After clicking OK here it took another 11.7 seconds before I could work on the image in Photoshop. This makes Photoshop the fastest thing outside of the camera processor to make an HDR image. Its feature set and usability suck, but if you are tight on cash then it can get the job done in a hurry. Personally I never use it though.

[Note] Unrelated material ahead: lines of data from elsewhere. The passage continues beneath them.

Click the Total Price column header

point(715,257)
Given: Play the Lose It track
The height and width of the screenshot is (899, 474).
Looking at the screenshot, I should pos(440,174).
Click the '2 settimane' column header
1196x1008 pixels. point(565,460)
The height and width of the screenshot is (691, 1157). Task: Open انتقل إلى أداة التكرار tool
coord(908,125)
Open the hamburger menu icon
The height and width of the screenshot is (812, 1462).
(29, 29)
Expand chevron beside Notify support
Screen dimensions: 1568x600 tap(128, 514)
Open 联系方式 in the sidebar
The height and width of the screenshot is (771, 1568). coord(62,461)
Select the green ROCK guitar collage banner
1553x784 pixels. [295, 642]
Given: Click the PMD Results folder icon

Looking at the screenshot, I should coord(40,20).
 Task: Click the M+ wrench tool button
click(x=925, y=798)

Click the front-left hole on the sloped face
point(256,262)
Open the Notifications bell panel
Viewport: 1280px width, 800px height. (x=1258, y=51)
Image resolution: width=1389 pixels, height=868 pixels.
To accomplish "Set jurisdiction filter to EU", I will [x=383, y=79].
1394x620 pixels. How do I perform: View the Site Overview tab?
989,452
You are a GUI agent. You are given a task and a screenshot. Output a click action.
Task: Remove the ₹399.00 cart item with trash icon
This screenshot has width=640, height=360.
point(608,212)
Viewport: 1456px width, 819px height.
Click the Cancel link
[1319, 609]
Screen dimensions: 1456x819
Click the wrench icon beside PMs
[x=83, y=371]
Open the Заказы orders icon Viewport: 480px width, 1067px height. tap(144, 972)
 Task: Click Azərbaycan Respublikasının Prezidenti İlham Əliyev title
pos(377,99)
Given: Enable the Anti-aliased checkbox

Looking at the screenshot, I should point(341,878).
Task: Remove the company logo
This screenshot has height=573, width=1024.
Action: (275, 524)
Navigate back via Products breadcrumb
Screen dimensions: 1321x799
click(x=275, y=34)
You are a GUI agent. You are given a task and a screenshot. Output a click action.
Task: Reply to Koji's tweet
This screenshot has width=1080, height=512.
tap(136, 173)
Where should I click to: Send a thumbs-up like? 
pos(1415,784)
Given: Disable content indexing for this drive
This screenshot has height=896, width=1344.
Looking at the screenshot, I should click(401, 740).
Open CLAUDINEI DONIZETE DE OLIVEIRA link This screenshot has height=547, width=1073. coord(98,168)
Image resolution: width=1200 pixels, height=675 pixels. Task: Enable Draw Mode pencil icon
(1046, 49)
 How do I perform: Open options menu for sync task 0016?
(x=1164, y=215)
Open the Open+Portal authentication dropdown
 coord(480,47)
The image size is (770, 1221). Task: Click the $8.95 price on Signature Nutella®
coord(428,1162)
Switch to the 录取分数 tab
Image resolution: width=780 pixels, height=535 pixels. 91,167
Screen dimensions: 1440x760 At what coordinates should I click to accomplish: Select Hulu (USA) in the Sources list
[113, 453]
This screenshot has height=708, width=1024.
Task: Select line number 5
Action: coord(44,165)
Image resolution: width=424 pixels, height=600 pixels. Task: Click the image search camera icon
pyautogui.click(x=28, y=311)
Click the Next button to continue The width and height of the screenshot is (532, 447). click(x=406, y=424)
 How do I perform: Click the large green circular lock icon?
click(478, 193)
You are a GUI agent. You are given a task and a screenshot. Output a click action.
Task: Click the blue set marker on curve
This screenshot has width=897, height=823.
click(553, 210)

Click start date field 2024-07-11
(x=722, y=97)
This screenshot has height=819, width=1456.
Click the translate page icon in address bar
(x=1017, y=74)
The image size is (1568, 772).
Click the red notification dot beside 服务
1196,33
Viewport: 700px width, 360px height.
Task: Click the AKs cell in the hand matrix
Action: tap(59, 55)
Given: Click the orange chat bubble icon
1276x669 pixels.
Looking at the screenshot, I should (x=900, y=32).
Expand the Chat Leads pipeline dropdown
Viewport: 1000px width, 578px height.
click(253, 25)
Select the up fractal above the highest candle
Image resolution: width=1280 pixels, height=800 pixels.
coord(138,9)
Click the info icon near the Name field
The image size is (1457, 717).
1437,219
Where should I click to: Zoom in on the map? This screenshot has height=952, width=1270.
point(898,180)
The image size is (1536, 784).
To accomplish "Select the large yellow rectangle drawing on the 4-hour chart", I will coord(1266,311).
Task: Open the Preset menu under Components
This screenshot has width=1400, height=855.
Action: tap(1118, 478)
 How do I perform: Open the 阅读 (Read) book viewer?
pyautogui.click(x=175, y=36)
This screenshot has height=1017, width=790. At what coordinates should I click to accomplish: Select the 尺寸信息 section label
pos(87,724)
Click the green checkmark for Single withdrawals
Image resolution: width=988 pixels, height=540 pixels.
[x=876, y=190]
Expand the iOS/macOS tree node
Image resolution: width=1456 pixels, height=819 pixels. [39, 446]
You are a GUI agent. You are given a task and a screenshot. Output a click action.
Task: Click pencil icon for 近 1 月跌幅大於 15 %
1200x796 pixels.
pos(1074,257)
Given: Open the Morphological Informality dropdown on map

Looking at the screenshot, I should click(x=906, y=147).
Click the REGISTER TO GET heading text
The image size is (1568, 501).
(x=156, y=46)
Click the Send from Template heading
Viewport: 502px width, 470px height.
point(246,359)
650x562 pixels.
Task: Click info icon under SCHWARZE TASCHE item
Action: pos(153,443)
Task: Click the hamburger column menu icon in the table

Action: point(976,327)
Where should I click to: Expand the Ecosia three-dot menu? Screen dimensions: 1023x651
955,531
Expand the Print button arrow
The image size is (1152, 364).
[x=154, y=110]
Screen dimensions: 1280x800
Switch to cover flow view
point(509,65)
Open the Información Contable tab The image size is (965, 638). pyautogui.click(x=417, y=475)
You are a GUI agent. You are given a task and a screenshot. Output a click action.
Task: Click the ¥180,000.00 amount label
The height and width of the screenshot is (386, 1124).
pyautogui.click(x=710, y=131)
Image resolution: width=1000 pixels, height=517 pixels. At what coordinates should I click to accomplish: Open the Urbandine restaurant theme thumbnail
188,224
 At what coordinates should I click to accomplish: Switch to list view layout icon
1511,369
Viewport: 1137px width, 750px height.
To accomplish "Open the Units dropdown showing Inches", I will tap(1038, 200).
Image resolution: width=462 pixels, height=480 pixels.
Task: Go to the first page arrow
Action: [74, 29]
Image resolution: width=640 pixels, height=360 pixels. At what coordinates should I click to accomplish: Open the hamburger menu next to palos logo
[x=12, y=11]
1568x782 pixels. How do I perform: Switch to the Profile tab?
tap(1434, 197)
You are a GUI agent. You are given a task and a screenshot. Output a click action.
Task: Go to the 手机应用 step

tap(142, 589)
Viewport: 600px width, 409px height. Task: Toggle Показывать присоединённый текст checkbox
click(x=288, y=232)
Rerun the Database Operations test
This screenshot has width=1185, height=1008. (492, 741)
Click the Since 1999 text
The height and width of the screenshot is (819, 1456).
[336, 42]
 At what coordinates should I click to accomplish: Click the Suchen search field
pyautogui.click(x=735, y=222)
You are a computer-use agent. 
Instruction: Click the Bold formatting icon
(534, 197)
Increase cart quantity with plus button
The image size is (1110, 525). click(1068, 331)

After spending time with all of these products, I still respect what Photomatix brings to the table but HDR Efex Pro 2 isn’t terrible anymore. This is a big statement too because I didn’t care for HDR Efex Pro 1 due to its complex UI and sluggish performance. Those issues have been addressed such that it’s now my go to product. Photomatix still does a great job and its ghost selection mode feature shown below is something I really wish Nik would have added to HDR Efex Pro using U-Point controls:
I’m finding myself doing more HDR’s now thanks to the Canon 5D Mark III’s built-in HDR feature which keeps the bracketed exposures (in JPEG + RAW if you want) in addition to the file it creates. The in-camera file gives me an idea of issues I might run into at home using software, so I can identify issues in the field that I’d normally miss (i.e., gross alignment issues like the one below):
In-camera HDR is no gimmick – it can help you spot alignment issues in the field
Photoshop CS6’s speed makes it an option for those who are on a tight budget or who enjoy its nasty sliders, but realistically it’s just not for me. It may be fast, but I just take longer to get the results I want with it which negates its performance benefit and I’m rarely happy with the final result.